Nowhere is this more evident than for new iPhone 12 users right now. When you come to move your WhatsApp account from your old device to your new one, you’ll be directed to use WhatsApp’s iCloud backup option to transfer your message history, media and settings. But those backups are not protected by WhatsApp’s end-to-end encryption. It’s a serious privacy and security vulnerability—one that rivals iMessage and Signal have resolved.

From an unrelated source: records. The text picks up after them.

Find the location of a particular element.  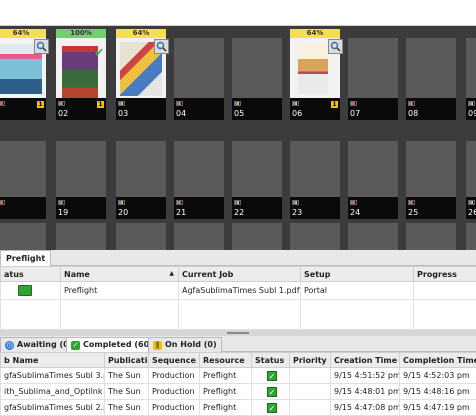

progress-percent-label: 100% is located at coordinates (81, 34).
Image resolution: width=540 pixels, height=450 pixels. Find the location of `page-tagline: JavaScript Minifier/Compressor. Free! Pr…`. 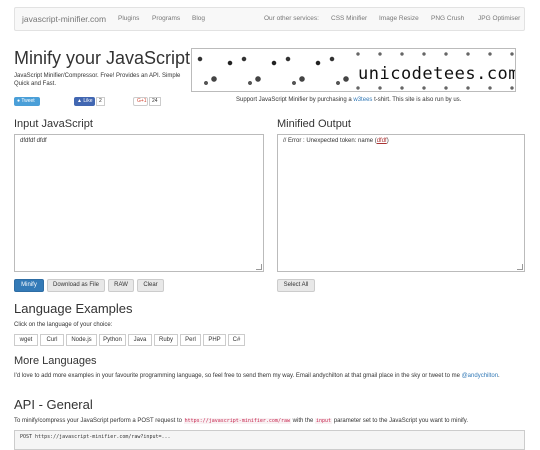

page-tagline: JavaScript Minifier/Compressor. Free! Pr… is located at coordinates (98, 80).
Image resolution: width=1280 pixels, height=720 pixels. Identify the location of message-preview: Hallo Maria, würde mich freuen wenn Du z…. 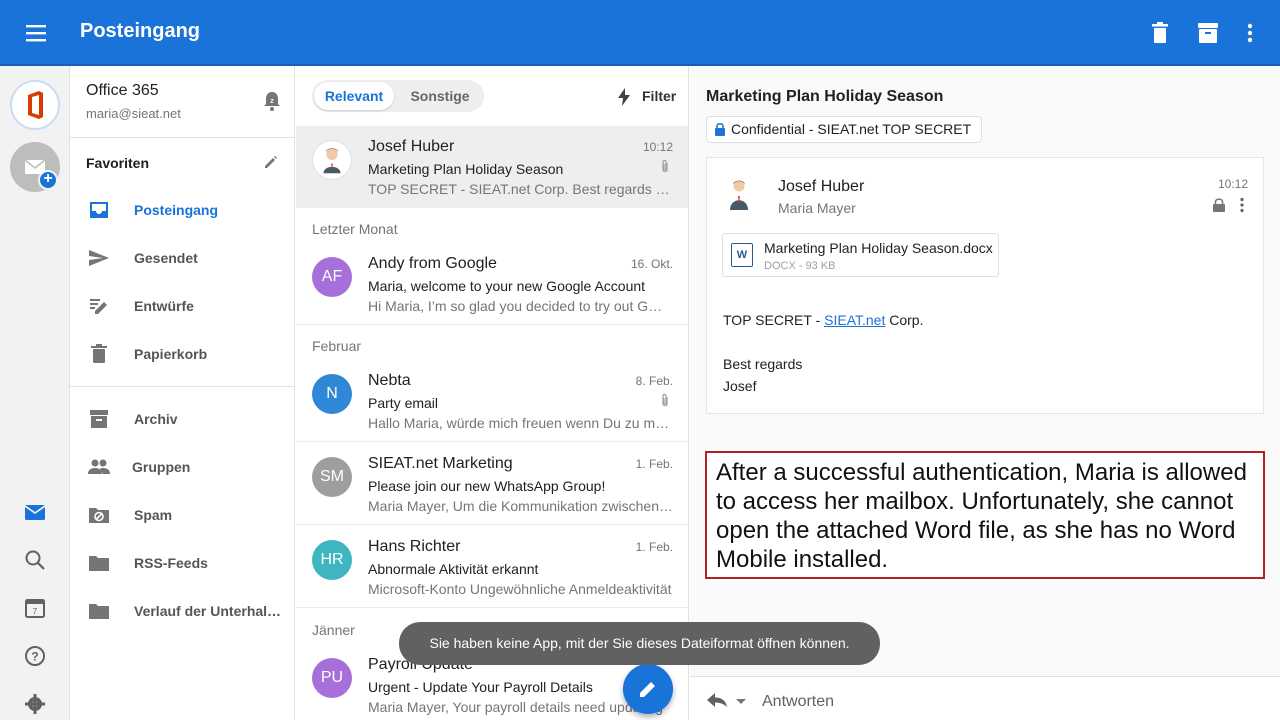
(520, 423).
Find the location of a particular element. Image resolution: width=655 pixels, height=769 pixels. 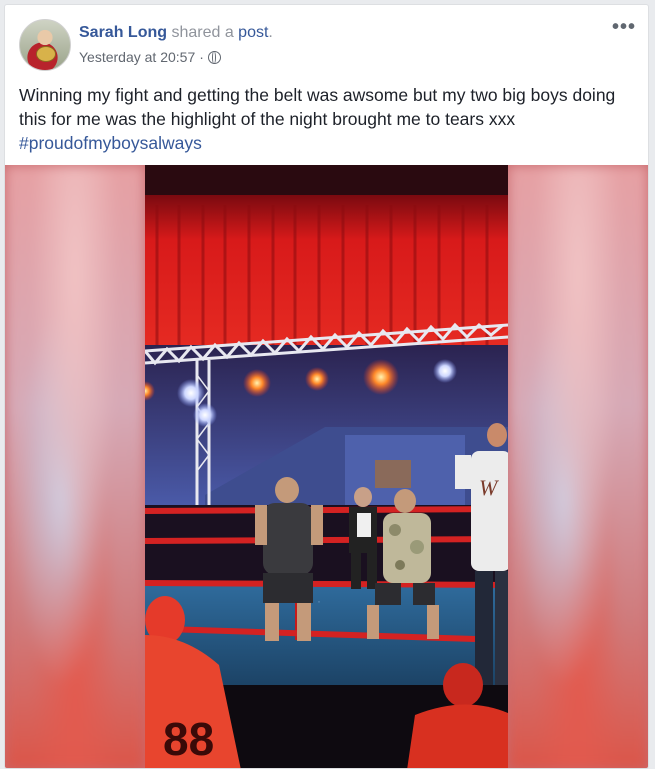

In reality, the risk you run using this backup option is that you’ve given Apple a key to your message content—breaking the point of end-to-end encryption, which means your secure content can be provided to law enforcement if requested. It’s a genuine risk, albeit one that is unlikely to impact more than a small number of users. There’s a more serious risk, though, buried in WhatsApp’s settings. And this is one you need to do something about.

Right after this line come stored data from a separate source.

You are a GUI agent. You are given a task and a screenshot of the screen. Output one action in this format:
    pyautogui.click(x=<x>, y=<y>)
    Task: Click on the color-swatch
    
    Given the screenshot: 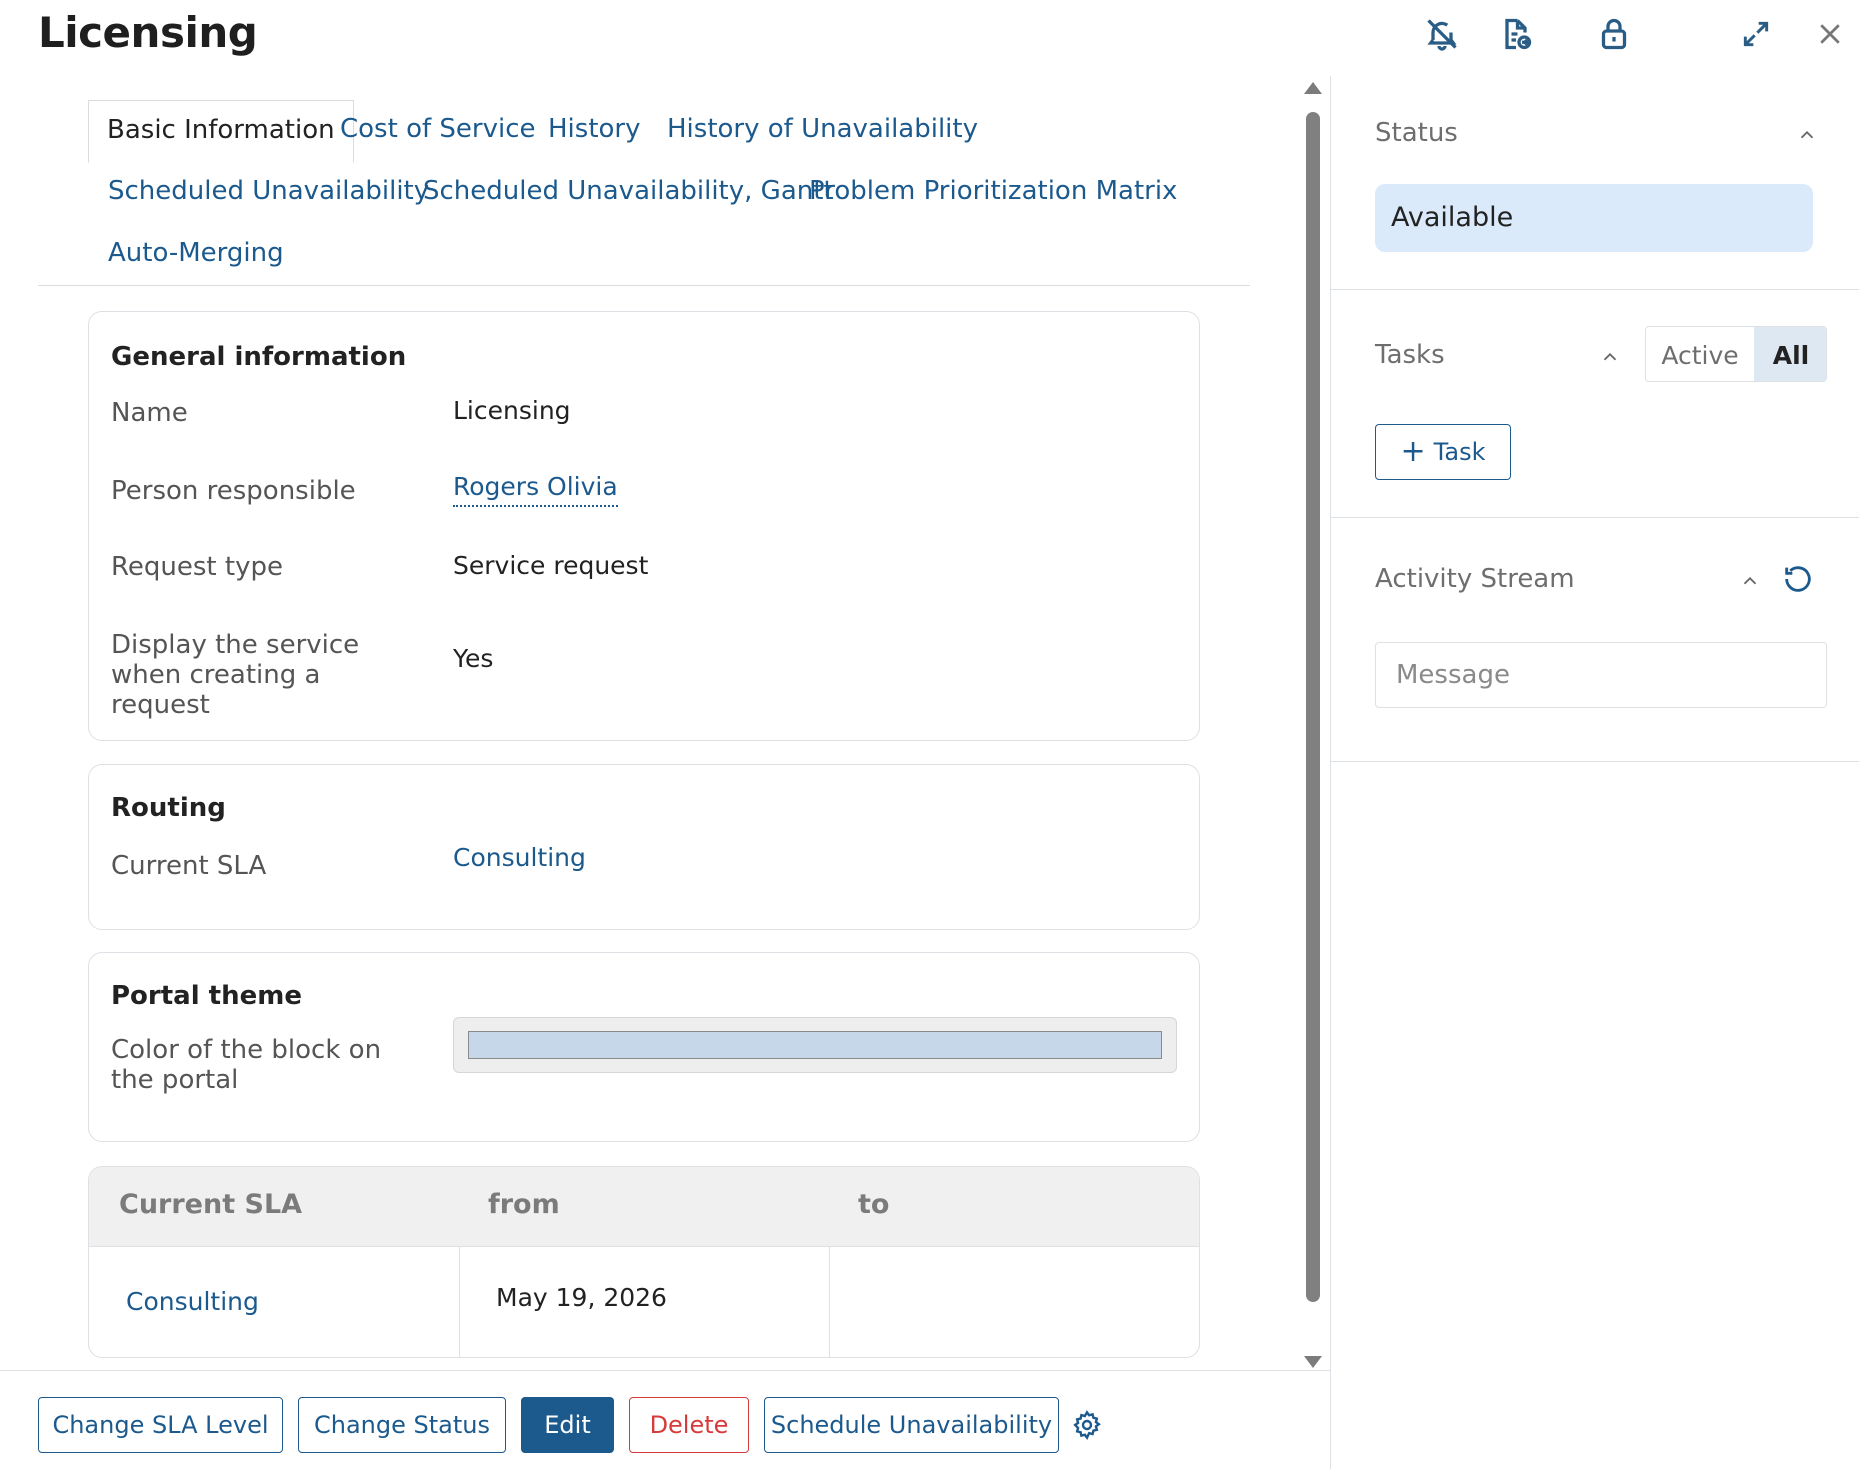 What is the action you would take?
    pyautogui.click(x=815, y=1045)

The irony here is that this security vulnerability was neatly highlighted by the latest security enhancement launched by WhatsApp. I first reported on the development of “disappearing messages” earlier this year—users can elect to automatically delete messages in any 1:1 chat or in groups where they have admin rights. That feature is now rolling out. Pitched as a security and privacy fix, it’s not really anything of the sort. While it may give some comfort to users that content won’t come back to haunt them, there are plenty of caveats.
If users reply to a “disappearing message” or forward it elsewhere, then the “disappearing message” will likely be quoted and that will not be deleted. Any backup before a message disappears will include it, albeit the message will disappear if the backup is restored. And there is obviously nothing to stop recipients screenshotting messages. Originally, it seemed that WhatsApp would offer a choice on the expiry period for disappearing messages—from as little as an hour to as much as a year. This would have offered better protection. By way of example, uber-secure Signal offers to autodelete after as little as five seconds.